(Stored data)
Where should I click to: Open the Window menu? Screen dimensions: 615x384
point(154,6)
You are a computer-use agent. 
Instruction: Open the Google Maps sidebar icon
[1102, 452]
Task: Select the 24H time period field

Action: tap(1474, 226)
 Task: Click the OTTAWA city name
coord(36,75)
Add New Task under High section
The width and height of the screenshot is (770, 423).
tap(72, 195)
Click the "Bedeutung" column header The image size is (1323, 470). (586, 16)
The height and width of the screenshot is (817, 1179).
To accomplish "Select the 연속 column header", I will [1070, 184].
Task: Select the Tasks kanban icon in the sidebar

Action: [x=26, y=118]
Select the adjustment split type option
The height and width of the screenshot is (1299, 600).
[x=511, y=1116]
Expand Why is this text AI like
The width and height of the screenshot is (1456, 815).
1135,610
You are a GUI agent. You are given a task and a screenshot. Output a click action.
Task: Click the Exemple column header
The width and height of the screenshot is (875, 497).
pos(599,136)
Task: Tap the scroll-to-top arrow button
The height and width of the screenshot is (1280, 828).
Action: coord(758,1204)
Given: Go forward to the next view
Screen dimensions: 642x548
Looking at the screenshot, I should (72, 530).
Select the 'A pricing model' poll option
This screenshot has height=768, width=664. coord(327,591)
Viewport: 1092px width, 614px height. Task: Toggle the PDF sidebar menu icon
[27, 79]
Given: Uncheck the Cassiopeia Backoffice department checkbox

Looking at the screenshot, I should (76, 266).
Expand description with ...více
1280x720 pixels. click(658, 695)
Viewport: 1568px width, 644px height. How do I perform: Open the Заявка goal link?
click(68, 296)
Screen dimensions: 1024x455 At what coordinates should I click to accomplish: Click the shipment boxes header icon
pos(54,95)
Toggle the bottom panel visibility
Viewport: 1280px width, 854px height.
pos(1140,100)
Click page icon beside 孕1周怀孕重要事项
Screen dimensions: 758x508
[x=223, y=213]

| Brief |
Whenever a line of the data holds the string "agent", pick that line out.

| Result for this task |
You are a computer-use agent. 
You are a GUI agent. You are given a task and a screenshot. Output a click action.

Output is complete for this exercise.